India tested its longest-range intercontinental ballistic missile as part of a project to build up its nuclear deterrent against China and Pakistan, Reuters reported. The 5,000-kilometer range Agni missile launched from an island off India’s eastern coast. New Delhi says that bordering Pakistan and China, both nuclear-armed states, pose a threat to its security.

The House passed a bill that would restore the leading State Department cyber diplomacy office, the Hill reported. The Cyber Diplomacy Act would restore State’s office of the cyber coordinator, a post Secretary of State Tillerson said will be subsumed into State’s economic bureau in the course of its redesign. House members expressed concern that Tillerson was not prioritizing cyber diplomatic efforts. However, the bill’s path forward remains uncertain, because there is no companion legislation introduced in the Senate.

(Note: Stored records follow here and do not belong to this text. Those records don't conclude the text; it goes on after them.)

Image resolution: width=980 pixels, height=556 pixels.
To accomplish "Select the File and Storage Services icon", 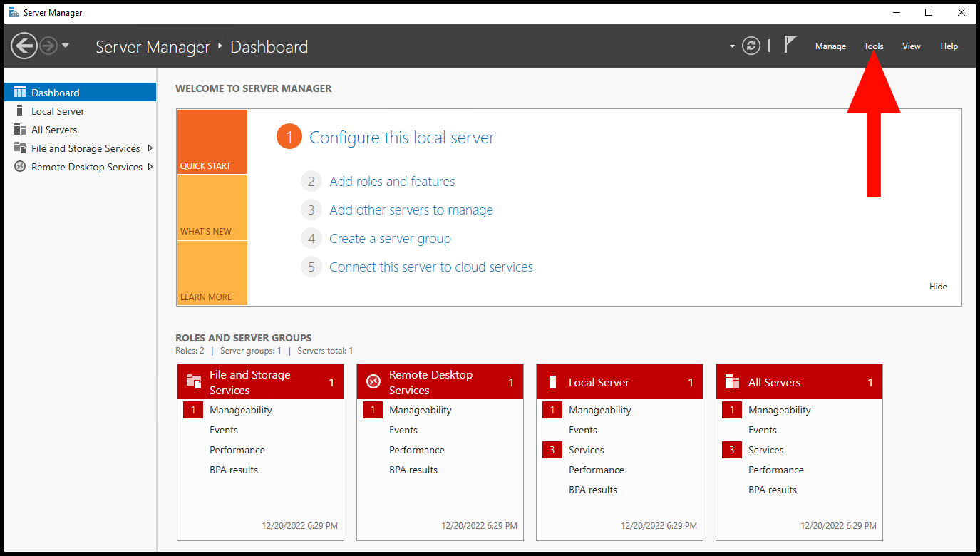I will pos(20,148).
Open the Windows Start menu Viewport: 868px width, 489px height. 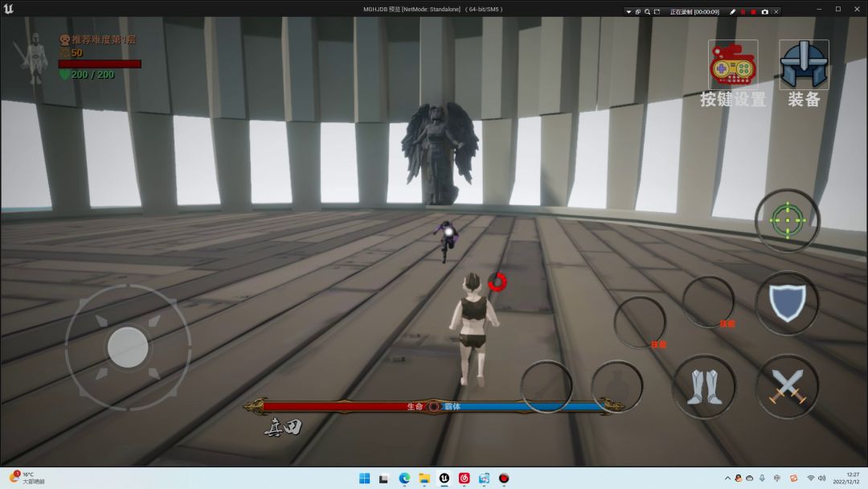(364, 479)
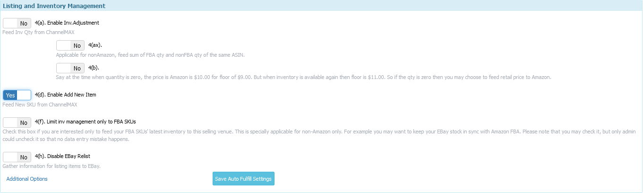The image size is (644, 193).
Task: Click the 'Applicable for nonAmazon' help text
Action: pos(150,55)
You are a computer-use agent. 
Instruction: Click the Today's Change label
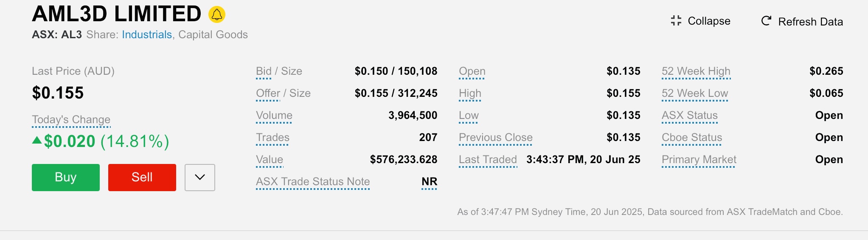(71, 120)
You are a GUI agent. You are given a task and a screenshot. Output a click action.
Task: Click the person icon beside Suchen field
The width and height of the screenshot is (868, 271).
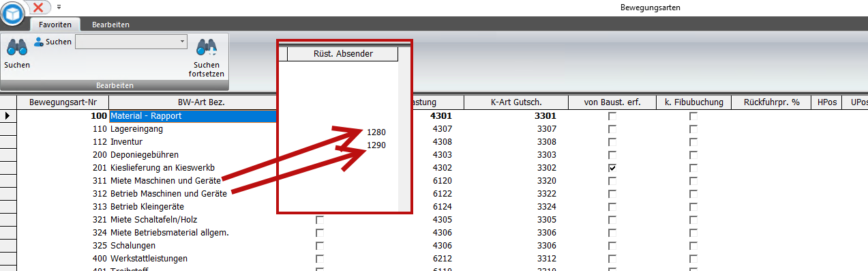39,42
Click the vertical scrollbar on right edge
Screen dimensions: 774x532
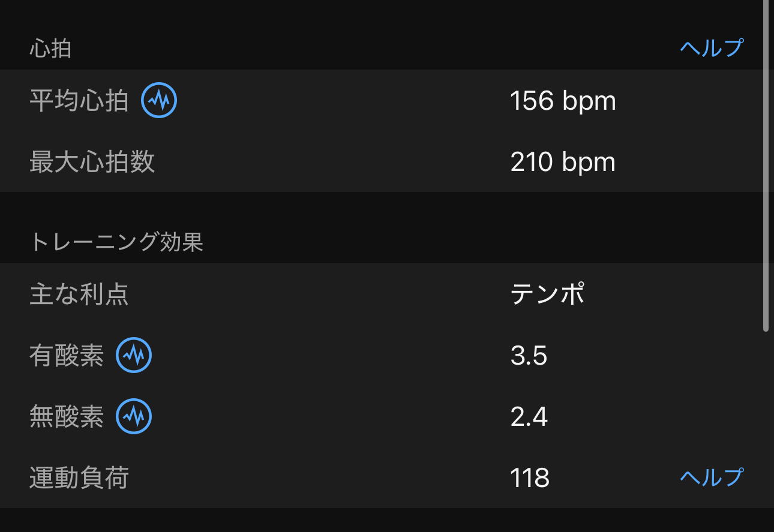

Facebook will open a broader investigation into Russia’s influence on its platform during the 2016 vote for the British exit from the European Union, the Times reported. Facebook told British lawmakers in December that it had not found any evidence of Russian efforts to affect the vote. On Wednesday, Facebook acknowledged that its initial investigation only examined accounts previously identified as linked to Russia by U.S. intelligence agencies. Facebook is now looking into other accounts as potentially linked to Russia.

ICYMI: Yesterday on Lawfare

Herb Lin and Paul Rosensweig responded to Suan Landau’s call for a new definition of cybersecurity that includes information warfare, agreeing that protecting U.S. election requires attention on both information warfare and cybersecurity concerns.

Robert Chesney discussed the merits of a new habeas petition for 11 Guantanamo Bay detainees that argues the government’s authority to detain them under the 2001 AUMF has expired.

Klon Kitchen argued that the U.S. needs to convene a new Solarium project to address cybersecurity.

Harry Graver summarized the briefs and oral arguments in Dalmazzi v. U.S.

Benjamin Wittes posted a special edition of the Lawfare Podcast, featuring an interview with Anthony Cormier on his reporting about the investigation into suspicious payments by the Russian embassy during the 2016 election.